In case you have never read any of Greg Howell's stories, he is probably one of the first to write truly epic furry novels in the modern furry fandom. All of them recommended as 'must reads' for anthropomorphic story fans. Human Memoirs was his first effort and it is a really a good read but once he was done he looked at it and went, 'I can do a lot better' and he did. "Light on Shattered Water" is the result and I have to say it is probably my favorite furry story, bar none and although he distributes it freely on the net, it is as good or better than anything I've paid for. He finished LOSW back in 1999 or so, first appearing chapter by chapter on the fur.stories newsgroup.

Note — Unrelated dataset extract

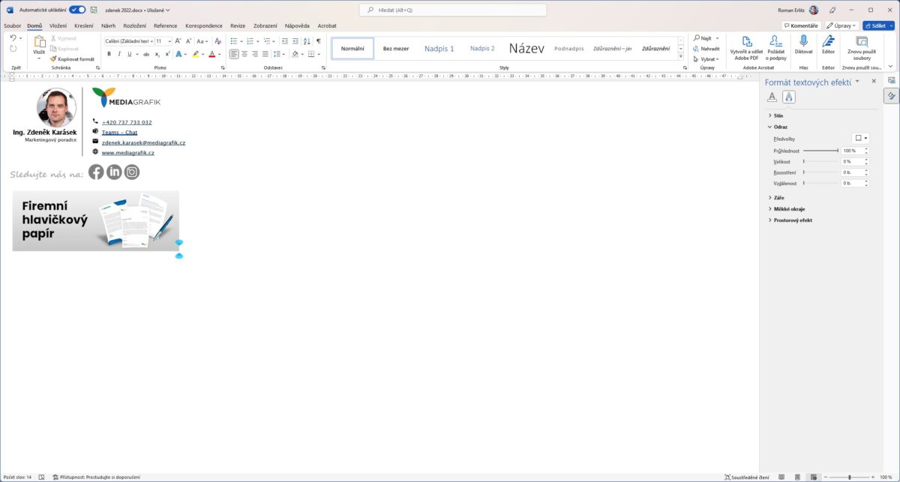Viewport: 900px width, 482px height.
Task: Click the Facebook icon in signature
Action: 96,172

Eight years later, the sequel has now been finished "Storms Over Open Fields" and it is available here along with his other stories. http://crash.ihug.co.nz/~howellg/stories/stories.html

I just discovered it was finished back in February last night so I haven't read it yet so I can't give it any sort of review.


----------



## lobosabio (May 18, 2008)

So.  

If I get the time I shall take a look over this.  I don't guarantee anything at all.


----------



## Kathmandu (May 21, 2008)

Jumpin' Jesus on a jetski... over 600 pages of text, single spaced 12 point Times New Roman goodness. I just finished this and all I can say is wow. The man is a master at world building and I wish I has just a tinsey smidge of the descriptive talent Greg has. The action is well thought out and believable as is the intrigue and interpersonal relationships. The lone human protagonist is caught in a world filled with intelligent cats and it is repeatedly brought home to him that they are a very sharp people where 5 out of their 6 ends are pointy and he has the scars to prove it. His knowledge of modern technology makes him valuable to the Ris who are just learning to make crude steam engines, it also marks him for assassination from a shadowy organization that even kings and queens are powerless to intervene against.


----------